### Required action
In the data below, find the line containing "Where should I click to: Click the 閲覧", then set down that line and every later line up to and including the line containing "The image size is (975, 738).", exactly.

[Collected data]
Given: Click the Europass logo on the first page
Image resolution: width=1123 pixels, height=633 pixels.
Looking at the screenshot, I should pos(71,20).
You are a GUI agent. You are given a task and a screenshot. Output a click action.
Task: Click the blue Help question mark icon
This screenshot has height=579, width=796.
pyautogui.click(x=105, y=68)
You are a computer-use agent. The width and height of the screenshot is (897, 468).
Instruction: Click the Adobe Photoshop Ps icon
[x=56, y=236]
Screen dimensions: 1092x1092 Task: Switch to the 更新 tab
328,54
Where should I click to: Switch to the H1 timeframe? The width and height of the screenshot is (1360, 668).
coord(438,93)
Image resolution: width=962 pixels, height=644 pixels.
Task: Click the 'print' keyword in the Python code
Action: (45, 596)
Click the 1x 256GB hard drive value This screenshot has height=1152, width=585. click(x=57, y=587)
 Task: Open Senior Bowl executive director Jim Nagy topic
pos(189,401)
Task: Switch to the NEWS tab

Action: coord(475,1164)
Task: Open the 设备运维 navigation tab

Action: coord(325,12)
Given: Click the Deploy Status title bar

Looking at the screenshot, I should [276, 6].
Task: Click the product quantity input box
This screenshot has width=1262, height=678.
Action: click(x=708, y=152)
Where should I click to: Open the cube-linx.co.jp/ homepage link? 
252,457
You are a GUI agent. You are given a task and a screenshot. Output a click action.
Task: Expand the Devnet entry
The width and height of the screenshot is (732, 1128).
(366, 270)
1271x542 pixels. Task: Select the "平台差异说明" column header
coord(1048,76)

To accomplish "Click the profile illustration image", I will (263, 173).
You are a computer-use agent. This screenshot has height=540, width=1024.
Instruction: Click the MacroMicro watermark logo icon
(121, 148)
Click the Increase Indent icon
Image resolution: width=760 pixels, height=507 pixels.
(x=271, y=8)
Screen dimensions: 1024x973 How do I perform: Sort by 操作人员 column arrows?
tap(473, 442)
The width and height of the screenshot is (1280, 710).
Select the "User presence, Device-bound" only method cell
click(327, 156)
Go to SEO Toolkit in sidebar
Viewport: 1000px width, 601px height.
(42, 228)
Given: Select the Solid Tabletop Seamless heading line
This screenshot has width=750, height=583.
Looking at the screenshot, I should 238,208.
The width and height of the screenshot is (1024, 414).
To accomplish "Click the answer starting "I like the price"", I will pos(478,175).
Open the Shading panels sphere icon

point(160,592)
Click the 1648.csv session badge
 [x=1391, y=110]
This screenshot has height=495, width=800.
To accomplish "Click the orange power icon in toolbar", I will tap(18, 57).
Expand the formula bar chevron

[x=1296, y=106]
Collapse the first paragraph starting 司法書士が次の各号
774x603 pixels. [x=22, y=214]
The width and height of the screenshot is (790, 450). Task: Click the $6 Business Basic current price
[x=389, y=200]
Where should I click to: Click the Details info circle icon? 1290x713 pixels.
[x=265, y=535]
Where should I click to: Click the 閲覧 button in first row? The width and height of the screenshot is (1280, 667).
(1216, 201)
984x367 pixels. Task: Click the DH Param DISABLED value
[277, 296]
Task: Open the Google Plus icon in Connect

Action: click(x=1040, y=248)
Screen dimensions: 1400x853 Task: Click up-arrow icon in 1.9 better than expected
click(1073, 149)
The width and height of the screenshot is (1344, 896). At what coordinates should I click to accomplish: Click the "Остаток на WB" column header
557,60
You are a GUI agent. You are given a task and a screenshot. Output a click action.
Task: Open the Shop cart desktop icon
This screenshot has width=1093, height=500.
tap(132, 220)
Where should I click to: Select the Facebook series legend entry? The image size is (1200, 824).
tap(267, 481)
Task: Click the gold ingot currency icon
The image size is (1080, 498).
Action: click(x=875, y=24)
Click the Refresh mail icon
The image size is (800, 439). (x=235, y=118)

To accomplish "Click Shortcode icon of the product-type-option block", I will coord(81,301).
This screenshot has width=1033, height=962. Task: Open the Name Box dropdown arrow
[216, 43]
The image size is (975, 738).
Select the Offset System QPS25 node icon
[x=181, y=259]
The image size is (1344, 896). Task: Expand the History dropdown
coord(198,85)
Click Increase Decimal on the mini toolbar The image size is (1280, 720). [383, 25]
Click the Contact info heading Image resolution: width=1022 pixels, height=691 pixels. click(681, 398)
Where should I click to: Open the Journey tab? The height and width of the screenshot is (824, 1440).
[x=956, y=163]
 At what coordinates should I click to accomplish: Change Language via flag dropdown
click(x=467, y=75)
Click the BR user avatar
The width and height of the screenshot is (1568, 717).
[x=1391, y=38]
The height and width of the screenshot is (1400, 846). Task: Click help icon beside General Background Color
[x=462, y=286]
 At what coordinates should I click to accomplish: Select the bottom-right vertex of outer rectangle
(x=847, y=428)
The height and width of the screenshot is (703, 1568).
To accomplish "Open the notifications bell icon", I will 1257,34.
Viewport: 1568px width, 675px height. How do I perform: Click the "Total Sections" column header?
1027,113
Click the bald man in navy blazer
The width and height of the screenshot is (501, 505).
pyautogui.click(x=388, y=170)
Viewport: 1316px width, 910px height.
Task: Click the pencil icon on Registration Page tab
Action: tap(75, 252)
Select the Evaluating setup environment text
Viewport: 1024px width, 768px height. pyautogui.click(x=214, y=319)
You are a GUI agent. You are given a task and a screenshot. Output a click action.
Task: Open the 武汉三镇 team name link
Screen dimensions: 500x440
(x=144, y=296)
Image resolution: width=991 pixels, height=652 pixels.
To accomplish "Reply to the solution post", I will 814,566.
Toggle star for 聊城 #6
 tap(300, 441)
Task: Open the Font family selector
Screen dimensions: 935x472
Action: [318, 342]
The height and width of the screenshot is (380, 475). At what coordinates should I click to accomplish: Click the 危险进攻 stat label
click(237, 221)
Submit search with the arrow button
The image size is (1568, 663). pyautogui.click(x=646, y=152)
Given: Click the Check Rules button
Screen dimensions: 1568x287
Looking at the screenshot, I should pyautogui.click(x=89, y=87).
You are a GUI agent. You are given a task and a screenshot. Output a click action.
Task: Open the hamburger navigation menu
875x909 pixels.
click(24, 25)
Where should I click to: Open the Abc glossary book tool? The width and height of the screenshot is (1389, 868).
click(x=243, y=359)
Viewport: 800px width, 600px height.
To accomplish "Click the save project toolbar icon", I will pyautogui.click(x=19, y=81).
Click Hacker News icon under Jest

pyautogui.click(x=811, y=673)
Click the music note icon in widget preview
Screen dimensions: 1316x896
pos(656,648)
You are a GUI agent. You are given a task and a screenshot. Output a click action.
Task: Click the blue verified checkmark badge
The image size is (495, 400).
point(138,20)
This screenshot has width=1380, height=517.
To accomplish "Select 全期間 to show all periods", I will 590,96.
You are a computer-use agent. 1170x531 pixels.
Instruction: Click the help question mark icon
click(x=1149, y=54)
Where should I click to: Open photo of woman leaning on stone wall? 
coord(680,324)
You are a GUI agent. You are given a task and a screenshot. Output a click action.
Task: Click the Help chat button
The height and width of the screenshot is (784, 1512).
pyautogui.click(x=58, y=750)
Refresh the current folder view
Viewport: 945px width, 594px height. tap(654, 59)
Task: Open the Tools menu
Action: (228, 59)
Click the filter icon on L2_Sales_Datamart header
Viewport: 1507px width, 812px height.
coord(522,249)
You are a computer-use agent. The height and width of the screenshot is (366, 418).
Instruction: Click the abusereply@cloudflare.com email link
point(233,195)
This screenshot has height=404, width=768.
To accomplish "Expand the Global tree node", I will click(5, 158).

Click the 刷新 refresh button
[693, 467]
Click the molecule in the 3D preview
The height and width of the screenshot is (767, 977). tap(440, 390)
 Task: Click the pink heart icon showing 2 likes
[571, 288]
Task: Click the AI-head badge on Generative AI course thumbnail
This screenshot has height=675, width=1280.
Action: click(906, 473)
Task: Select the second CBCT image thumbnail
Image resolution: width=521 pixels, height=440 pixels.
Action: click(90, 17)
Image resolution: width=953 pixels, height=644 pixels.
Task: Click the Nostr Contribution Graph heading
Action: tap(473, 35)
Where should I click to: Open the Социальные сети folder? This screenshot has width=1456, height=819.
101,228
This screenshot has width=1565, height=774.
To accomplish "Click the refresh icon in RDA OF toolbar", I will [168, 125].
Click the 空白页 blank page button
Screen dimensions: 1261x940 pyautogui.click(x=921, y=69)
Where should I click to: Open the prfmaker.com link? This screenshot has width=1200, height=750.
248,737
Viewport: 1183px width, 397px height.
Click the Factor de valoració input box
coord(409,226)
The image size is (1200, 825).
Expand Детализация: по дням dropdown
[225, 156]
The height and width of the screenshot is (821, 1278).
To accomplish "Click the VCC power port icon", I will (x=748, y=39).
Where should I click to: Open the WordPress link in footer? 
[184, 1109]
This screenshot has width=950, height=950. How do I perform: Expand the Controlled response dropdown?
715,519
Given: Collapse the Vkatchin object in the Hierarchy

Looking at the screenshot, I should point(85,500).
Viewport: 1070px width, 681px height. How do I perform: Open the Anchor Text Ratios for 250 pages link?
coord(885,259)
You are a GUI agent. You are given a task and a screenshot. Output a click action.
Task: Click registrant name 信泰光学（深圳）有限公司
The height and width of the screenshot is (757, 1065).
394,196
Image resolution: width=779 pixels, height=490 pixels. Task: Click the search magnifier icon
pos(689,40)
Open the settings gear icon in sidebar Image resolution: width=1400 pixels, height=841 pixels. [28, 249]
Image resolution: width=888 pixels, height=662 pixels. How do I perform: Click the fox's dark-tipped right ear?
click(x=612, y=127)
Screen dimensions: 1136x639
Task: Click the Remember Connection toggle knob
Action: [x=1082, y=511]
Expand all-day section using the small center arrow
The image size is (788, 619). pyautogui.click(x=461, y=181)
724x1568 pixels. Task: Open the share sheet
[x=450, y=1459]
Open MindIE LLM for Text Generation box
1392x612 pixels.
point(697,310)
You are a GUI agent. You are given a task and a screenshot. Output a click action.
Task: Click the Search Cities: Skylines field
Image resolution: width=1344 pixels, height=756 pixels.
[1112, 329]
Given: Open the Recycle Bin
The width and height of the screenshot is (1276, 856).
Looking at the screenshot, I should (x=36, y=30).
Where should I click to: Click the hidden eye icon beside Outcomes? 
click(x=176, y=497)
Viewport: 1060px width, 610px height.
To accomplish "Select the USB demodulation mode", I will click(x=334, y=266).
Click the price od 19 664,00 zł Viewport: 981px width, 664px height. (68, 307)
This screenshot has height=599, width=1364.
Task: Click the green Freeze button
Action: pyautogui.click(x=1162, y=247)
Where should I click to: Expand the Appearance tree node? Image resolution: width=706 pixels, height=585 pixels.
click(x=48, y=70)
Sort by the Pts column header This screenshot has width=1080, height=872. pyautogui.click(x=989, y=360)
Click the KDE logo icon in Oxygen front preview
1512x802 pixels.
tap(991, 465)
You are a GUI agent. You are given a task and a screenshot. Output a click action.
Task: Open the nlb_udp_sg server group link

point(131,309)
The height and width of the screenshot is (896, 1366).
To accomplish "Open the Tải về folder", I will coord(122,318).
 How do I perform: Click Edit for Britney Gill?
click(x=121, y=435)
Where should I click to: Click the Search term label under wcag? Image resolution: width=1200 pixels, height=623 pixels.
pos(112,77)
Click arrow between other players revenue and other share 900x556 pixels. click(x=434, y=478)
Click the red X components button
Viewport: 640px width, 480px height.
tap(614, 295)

### Answer to the exercise
Where should I click to: Click the 閲覧 button in first row? The width and height of the screenshot is (1280, 667).
(1216, 201)
984x367 pixels. Task: Click the DH Param DISABLED value
[277, 296]
Task: Open the Google Plus icon in Connect

Action: click(x=1040, y=248)
Screen dimensions: 1400x853 Task: Click up-arrow icon in 1.9 better than expected
click(1073, 149)
The width and height of the screenshot is (1344, 896). At what coordinates should I click to accomplish: Click the "Остаток на WB" column header
557,60
You are a GUI agent. You are given a task and a screenshot. Output a click action.
Task: Open the Shop cart desktop icon
This screenshot has width=1093, height=500.
tap(132, 220)
Where should I click to: Select the Facebook series legend entry? The image size is (1200, 824).
tap(267, 481)
Task: Click the gold ingot currency icon
The image size is (1080, 498).
Action: click(x=875, y=24)
Click the Refresh mail icon
The image size is (800, 439). (x=235, y=118)

To accomplish "Click Shortcode icon of the product-type-option block", I will coord(81,301).
This screenshot has width=1033, height=962. Task: Open the Name Box dropdown arrow
[216, 43]
The image size is (975, 738).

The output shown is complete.